Drugie życie pędzla - Brush Cleaner

Każdy kto w swojej pracowni rękodzielniczej korzysta z pędzli pewnie nieraz zetknął się z problemem zniszczonego i zaschniętego pędzla. Niby pamiętamy, żeby pędzel umyć zaraz po użyciu, ale czasem twórczość tak nas pochłania, że przypominamy sobie o tym za późno. Albo trudno dokładnie wyczyścić nam pędzel, bo zawsze coś na nim zostaje. Co wtedy zrobić? Czy taki pędzel da się odratować?
Na szczęście w takiej sytuacji pędzel nie jest jeszcze stracony. Z pomocą przychodzi, według mnie rewelacyjne, medium Brush Cleaner. Na przykładzie moich zniszczonych pędzelków pokażę Wam jak działa.
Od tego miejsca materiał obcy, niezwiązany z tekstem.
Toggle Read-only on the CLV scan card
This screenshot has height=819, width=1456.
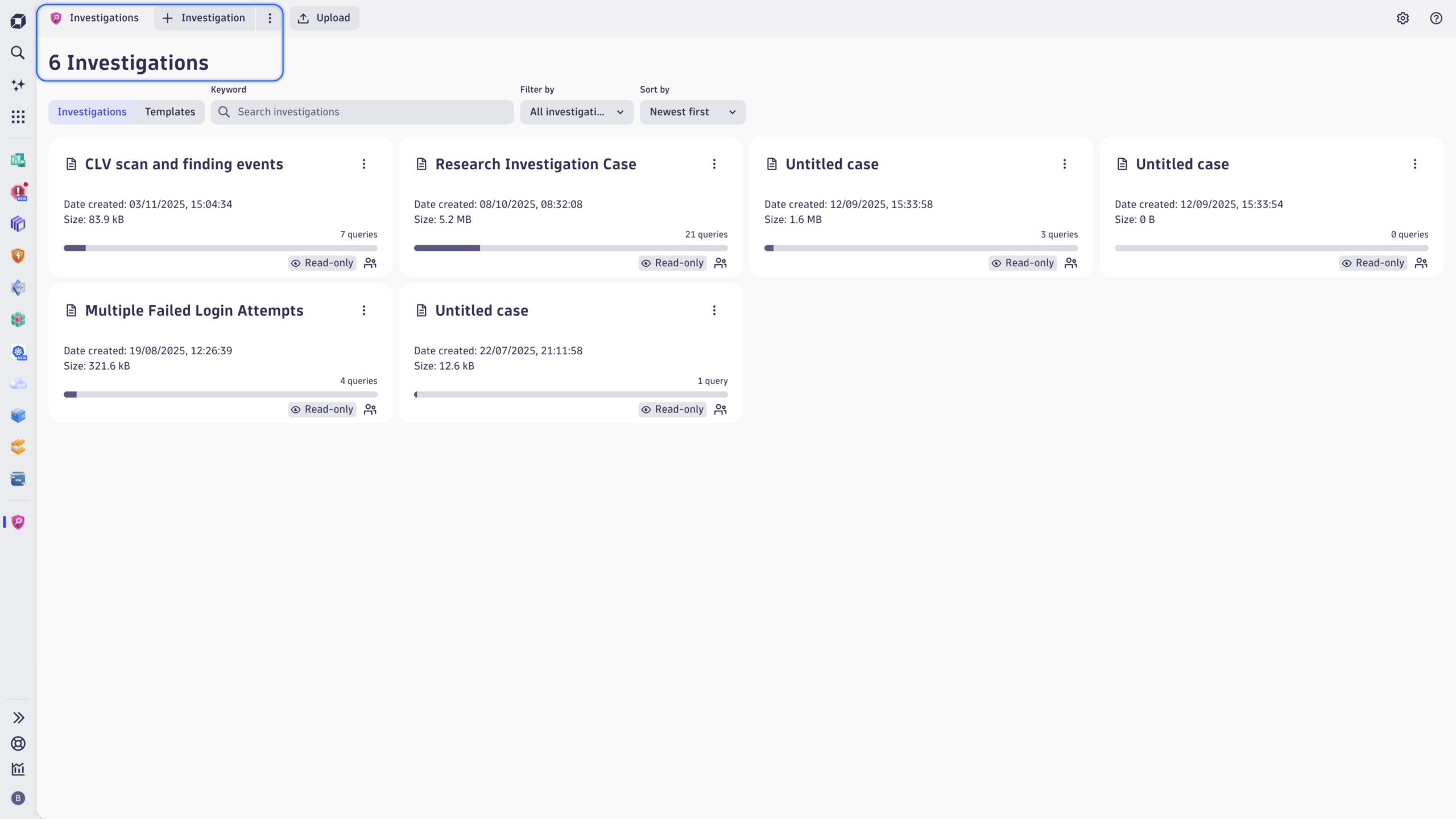click(322, 263)
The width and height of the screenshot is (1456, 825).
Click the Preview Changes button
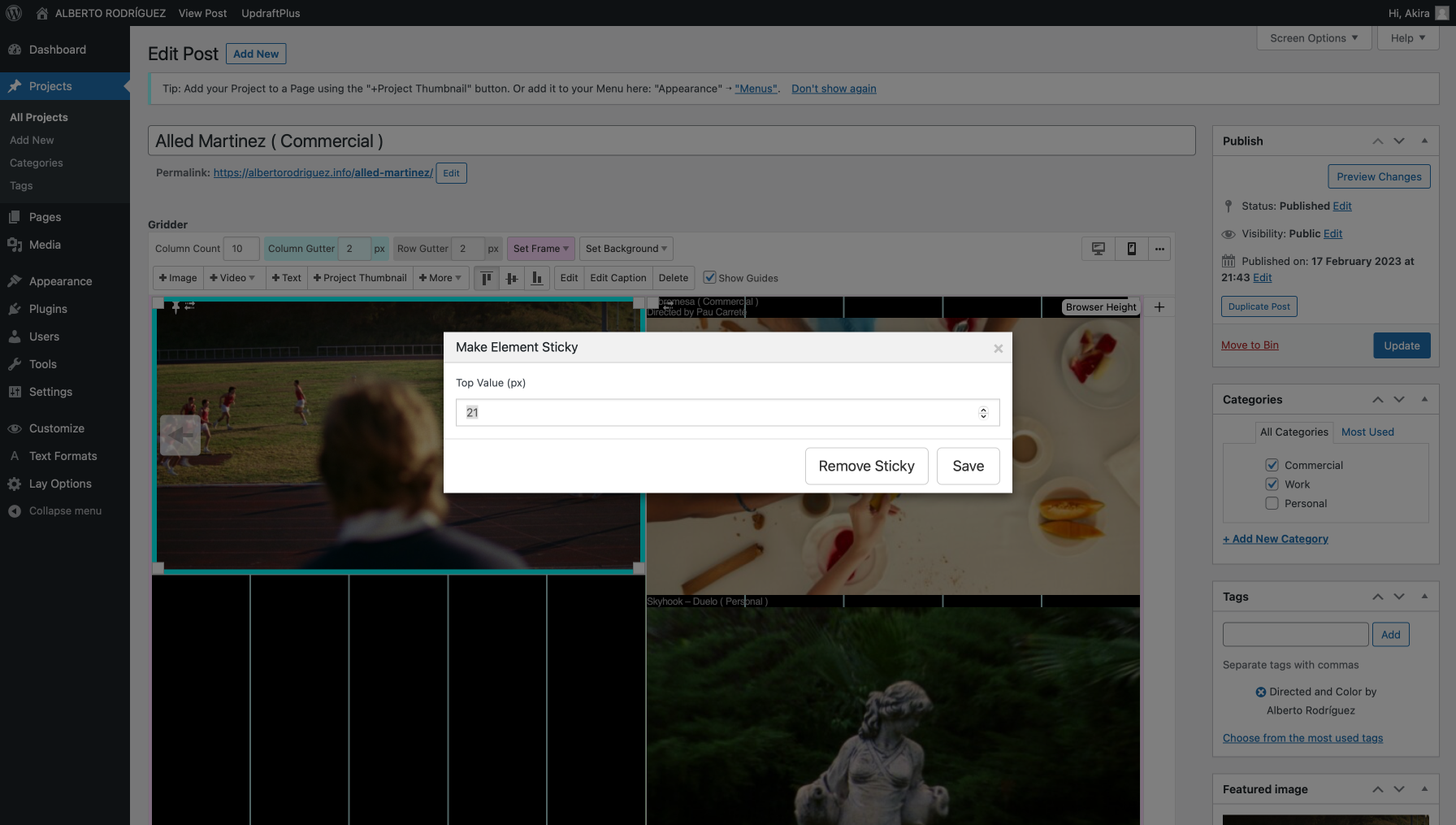(1379, 176)
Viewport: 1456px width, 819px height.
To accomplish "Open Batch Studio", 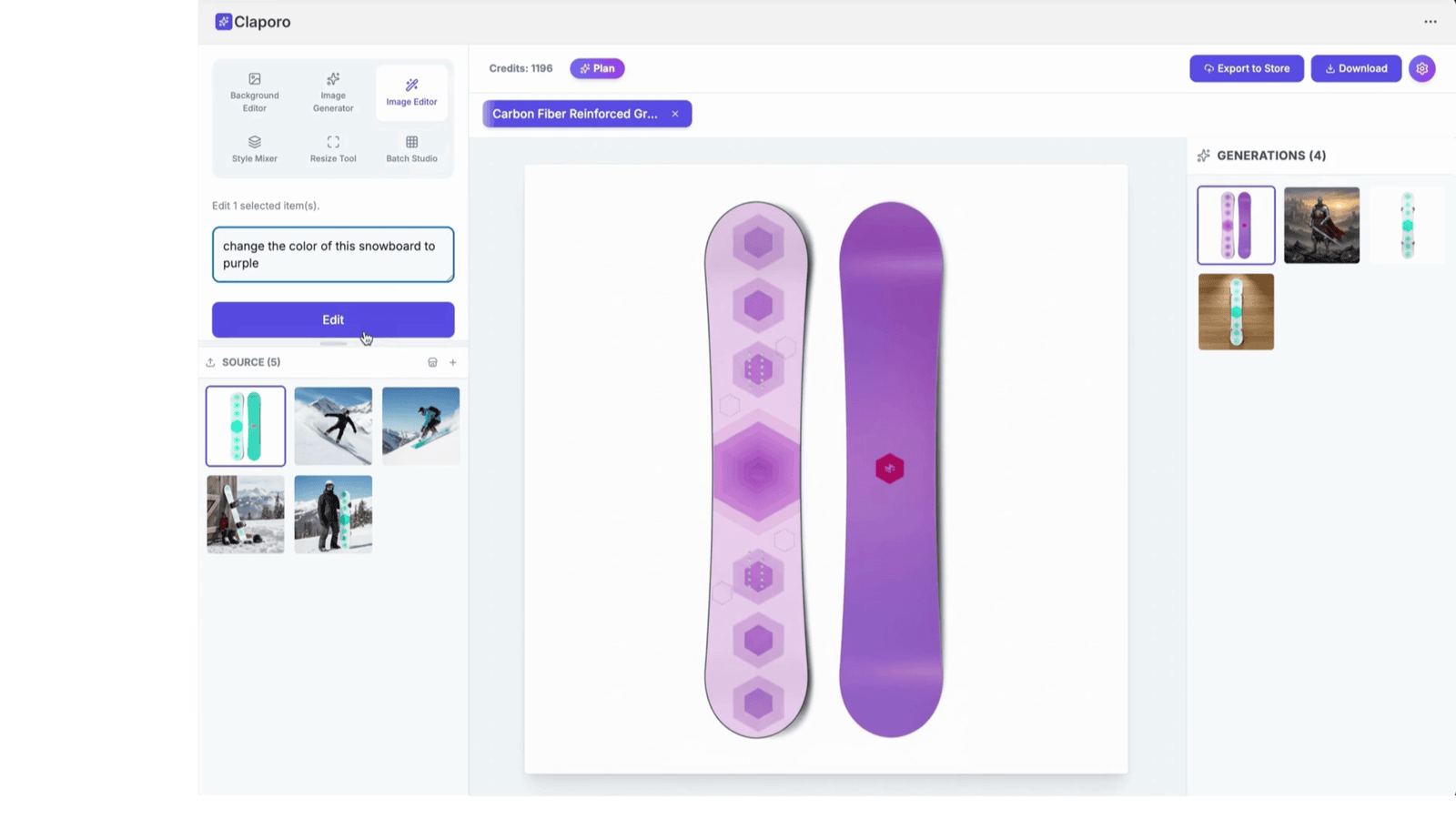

Tak wyglądały moje ulubione pędzle nylonowe i szczecinowe. Twarde, zasuszone - jednym słowem do niczego się już nie nadawały.
Postanowiłam przetestować na nich medium Brush Cleaner, mając nadzieję że to im pomoże. Do wysokiego i wąskiego pojemnika nalałam tyle medium, by zamoczyć końcówki pędzli. I tak odstawiłam to na 2 dni. Czas moczenia pędzli w medium zależy od stopnia ich zniszczenia, dlatego trzeba co jakiś czas sprawdzać, czy preparat już zadziałał. Trzeba też uważać, żeby nie wyparował.
Po wyjęciu pędzli dokładnie je wypłukałam w letniej wodzie i wysuszyłam. No i nie uwierzyłam w to, co zobaczyłam. Pędzle ponownie stały się miękkie i czyste, i co najważniejsze - gotowe do dalszego użycia, co bardzo mnie to ucieszyło.
Dlatego jeśli macie zniszczone pędzle, których nie chcecie wyrzucać, to warto zainwestować w medium Brush Cleaner. Dzięki niemu pędzle zyskają drugie życie. Co więcej, medium to nadaje się również do czyszczenia rąk, szablonów, tkanin, a nawet biżuterii. W mojej pracowni to niezbędny preparat.